Por eso todo mundo esperaba que se fuera René Juárez del PRI. Como si él fuera el responsable de la mala imagen de Peña Nieto, o de los pleitos divisorios sin remedio, o de la decisión de invitar al lejano Meade a la campaña... Como si hubiera tomado la batuta desde el principio del proceso electoral, Juárez se fue pa’ Juárez a la primera provocación.

El PAN también ha heredado esta mitología del cacique expiatorio, que será tema de una segunda parte la próxima semana. Por lo pronto, a ver qué puede hacer la priista Claudia Ruiz Massieu para armar un rompecabezas al que le faltan piezas; habla incluso de cambiarle el nombre al PRI.

En el ámbito local, una parte del PRI espera lo mismo. Hace unos días se daba por hecho el final de Pedro Pablo Treviño en la dirigencia nuevoleonesa.
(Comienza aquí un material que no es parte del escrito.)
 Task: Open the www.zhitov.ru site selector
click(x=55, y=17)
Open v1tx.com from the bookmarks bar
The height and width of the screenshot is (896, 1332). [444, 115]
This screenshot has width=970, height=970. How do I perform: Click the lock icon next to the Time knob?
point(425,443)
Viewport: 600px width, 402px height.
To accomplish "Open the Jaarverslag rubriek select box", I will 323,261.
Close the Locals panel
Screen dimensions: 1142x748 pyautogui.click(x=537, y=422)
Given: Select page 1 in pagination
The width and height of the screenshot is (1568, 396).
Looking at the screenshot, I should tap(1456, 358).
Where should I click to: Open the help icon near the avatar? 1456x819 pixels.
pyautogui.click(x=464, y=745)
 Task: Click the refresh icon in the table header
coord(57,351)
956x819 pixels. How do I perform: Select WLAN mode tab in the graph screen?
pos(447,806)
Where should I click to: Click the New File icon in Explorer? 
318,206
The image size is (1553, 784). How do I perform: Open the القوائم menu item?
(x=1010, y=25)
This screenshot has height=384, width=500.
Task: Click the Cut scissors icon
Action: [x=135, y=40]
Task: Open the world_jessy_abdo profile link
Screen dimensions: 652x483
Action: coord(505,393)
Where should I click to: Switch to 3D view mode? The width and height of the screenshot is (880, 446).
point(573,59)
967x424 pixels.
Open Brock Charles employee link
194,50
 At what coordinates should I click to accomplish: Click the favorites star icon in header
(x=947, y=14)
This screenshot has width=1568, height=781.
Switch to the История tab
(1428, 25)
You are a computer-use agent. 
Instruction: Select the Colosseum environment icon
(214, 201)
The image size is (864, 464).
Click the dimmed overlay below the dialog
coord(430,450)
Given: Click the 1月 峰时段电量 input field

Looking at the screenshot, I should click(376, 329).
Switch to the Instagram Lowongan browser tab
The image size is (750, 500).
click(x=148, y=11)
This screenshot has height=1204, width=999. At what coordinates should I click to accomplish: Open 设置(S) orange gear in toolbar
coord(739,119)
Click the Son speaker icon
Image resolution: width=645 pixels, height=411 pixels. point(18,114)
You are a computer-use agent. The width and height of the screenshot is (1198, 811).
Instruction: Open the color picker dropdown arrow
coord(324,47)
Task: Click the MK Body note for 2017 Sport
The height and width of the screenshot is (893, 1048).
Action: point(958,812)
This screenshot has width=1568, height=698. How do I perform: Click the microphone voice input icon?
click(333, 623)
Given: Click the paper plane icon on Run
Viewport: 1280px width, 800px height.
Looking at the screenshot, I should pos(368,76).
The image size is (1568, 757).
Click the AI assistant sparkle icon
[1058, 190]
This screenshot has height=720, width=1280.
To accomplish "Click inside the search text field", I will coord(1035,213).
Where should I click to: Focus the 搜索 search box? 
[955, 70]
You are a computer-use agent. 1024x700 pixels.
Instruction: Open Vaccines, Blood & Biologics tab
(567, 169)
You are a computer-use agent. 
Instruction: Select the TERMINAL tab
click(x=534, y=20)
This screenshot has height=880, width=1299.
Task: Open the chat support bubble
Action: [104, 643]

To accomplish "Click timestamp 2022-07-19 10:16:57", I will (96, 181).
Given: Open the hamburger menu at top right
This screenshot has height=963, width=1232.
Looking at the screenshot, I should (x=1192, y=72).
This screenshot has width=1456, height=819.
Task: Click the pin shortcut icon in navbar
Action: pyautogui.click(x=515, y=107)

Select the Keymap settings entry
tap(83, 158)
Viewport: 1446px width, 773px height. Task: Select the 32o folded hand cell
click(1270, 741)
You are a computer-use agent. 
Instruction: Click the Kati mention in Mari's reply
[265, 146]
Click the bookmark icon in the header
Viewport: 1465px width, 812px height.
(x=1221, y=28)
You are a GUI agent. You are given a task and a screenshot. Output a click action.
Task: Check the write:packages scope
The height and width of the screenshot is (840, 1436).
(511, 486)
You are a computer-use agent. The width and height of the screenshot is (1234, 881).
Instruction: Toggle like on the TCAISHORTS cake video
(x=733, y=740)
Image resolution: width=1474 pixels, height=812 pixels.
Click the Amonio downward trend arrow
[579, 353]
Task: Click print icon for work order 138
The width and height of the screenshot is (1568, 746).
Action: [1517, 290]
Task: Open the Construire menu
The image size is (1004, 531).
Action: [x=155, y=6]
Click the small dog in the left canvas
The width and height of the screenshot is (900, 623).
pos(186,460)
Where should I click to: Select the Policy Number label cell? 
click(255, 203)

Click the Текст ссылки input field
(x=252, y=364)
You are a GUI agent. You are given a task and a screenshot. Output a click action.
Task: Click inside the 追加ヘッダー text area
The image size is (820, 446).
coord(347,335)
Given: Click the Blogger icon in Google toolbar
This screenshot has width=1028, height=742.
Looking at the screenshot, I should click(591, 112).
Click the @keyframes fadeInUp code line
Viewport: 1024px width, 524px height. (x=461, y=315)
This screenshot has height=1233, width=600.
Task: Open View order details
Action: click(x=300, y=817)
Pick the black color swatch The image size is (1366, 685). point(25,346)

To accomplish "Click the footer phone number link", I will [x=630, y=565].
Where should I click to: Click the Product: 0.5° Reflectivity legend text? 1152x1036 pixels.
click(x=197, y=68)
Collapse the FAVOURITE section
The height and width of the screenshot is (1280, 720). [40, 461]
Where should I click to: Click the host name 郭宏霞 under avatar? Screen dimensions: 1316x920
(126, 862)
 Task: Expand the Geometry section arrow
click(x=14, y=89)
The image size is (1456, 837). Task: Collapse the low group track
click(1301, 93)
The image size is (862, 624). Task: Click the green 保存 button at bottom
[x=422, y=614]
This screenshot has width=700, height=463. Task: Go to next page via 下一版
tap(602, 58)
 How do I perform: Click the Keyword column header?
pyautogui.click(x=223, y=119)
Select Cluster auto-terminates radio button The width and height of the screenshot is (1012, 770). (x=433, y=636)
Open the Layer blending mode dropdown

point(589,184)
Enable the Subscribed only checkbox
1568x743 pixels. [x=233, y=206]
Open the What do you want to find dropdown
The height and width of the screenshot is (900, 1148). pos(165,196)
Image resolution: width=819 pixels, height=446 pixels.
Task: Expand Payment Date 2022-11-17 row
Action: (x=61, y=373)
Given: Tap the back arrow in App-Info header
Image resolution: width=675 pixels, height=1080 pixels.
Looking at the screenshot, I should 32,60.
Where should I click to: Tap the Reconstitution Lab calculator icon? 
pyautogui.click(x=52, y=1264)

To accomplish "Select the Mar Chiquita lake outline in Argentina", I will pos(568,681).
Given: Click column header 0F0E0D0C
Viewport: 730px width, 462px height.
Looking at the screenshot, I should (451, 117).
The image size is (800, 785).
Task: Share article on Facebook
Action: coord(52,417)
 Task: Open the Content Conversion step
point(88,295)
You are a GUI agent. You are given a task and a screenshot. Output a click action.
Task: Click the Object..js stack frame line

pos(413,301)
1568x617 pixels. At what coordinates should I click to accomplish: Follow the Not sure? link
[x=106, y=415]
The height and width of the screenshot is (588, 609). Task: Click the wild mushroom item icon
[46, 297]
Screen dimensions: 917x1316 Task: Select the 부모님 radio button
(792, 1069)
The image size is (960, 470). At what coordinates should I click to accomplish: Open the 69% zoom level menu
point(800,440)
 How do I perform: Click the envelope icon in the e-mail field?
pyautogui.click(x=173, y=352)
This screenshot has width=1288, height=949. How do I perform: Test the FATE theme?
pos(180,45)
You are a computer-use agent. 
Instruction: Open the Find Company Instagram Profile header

El asunto es quién puede ahora llevar un barco hundido al astillero para reconstruirlo. Yo quisiera decir que hay que ver para adelante. Y sí, hay que intentarlo, aunque sea difícil enfocar el catalejo con el agua a medio lente. Y habrá que ver quién está dispuesto a hacerlo, a mojarse en el mar de las derrotas y las culpas, a aguantar pobrezas y cuentas vencidas, a convocar a una especie de club de dominó para la tercera edad. No es tan glamoroso ser dirigente partidista en esas condiciones. Y aún menos, dirigente local. Y peor si se consuma la derrota en Monterrey: se quedan sin liderazgo, sin nada.

Recuerdo una interesante conversación con Dulce María Sauri, no hace tanto tiempo, en un restaurante cerca de la Uni. Platicó que ella había presentado su renuncia a la presidencia del CEN priista cuando Vicente Fox derrotó al PRI y a su candidato, Francisco Labastida. Y nunca se imaginó que su renuncia iba a ser rechazada. La razón, que sigue siendo válida: nadie más podría evitar una escisión priista, que sería una segunda derrota del partido y que se veía venir.